He was just considering the advisability of crossing over to Sharpman
and suggesting to him that he was willing to drop the proceedings,
when that person called another witness to the stand. This was a
heavily built man, with close-cropped beard, bronzed face, and one
sleeve empty of its arm. He gave his name as William B. Merrick, and
said that he was conductor of the train that broke through the Cherry
Brook bridge, on the night of May 13, 1859.
"Did you see, on your train that night," asked Sharpman, "the witness
who has just left the stand?"
"I cannot be positive," the man replied, "but, to the best of my
recollection, the lady was a passenger in the rear car."
"With whom was she travelling?"
"With a gentleman whom I afterward learned was her husband, a little
boy some two or three years of age, and the child's nurse."
"Were there any other children on the train?"
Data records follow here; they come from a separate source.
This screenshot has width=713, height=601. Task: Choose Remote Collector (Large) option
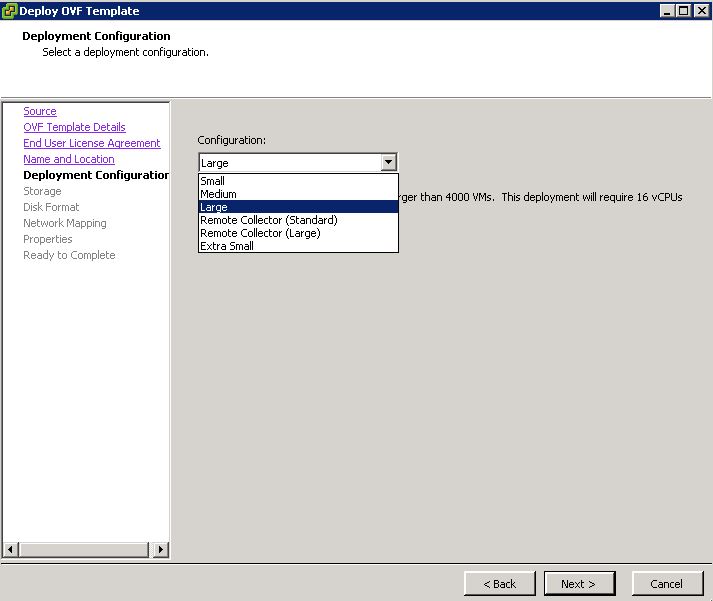(x=262, y=233)
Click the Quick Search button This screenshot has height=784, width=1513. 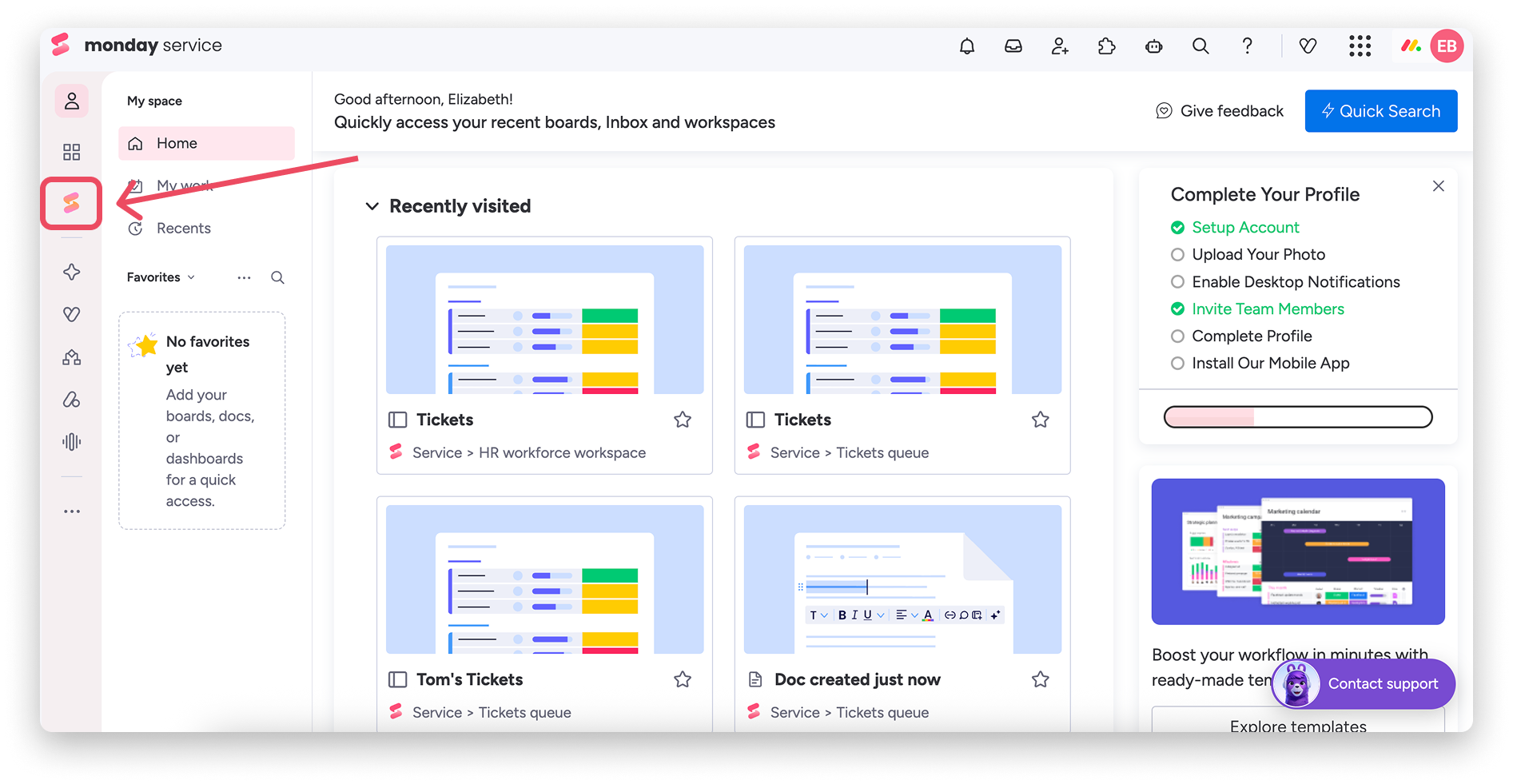click(1380, 111)
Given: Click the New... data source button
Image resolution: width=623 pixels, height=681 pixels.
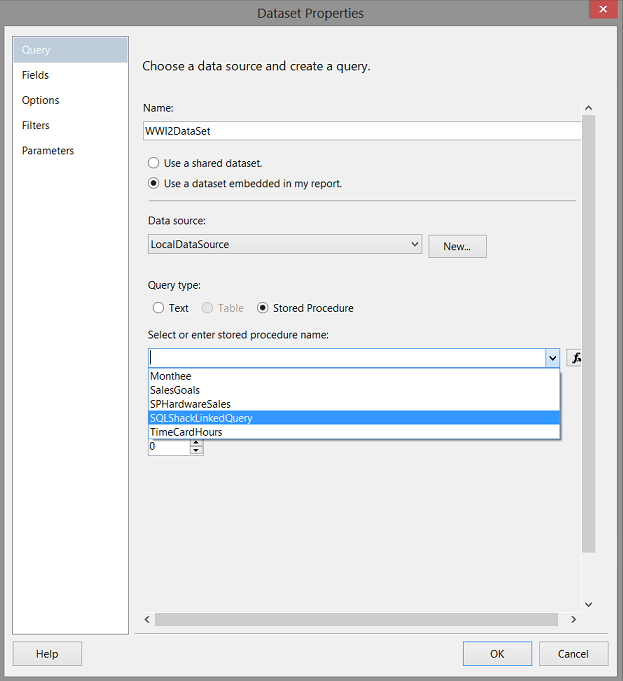Looking at the screenshot, I should (x=457, y=246).
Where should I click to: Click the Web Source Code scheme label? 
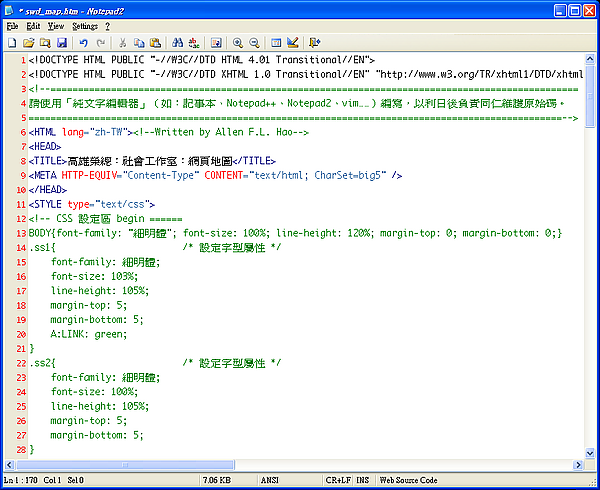pyautogui.click(x=409, y=480)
"Yes, one, a boy of about the same age, riding in the same car in
company with an elderly gentleman."
"Did you see either of these children after the disaster?"
"I saw one of them."
"Which one?"
"I supposed, at the time, that it was the one who accompanied the old
gentleman."
"Why did you suppose so?"
"Because I saw a child who bore marks of having been in the wreck
riding in the car which carried the rescued passengers to the city,
and he was in company with an elderly man."
"Was he the same elderly man whom you saw with the child before the
accident?"
"I cannot say; my attention was not particularly called to him before
the accident; but I supposed he was the one, from the fact of his
having the child with him.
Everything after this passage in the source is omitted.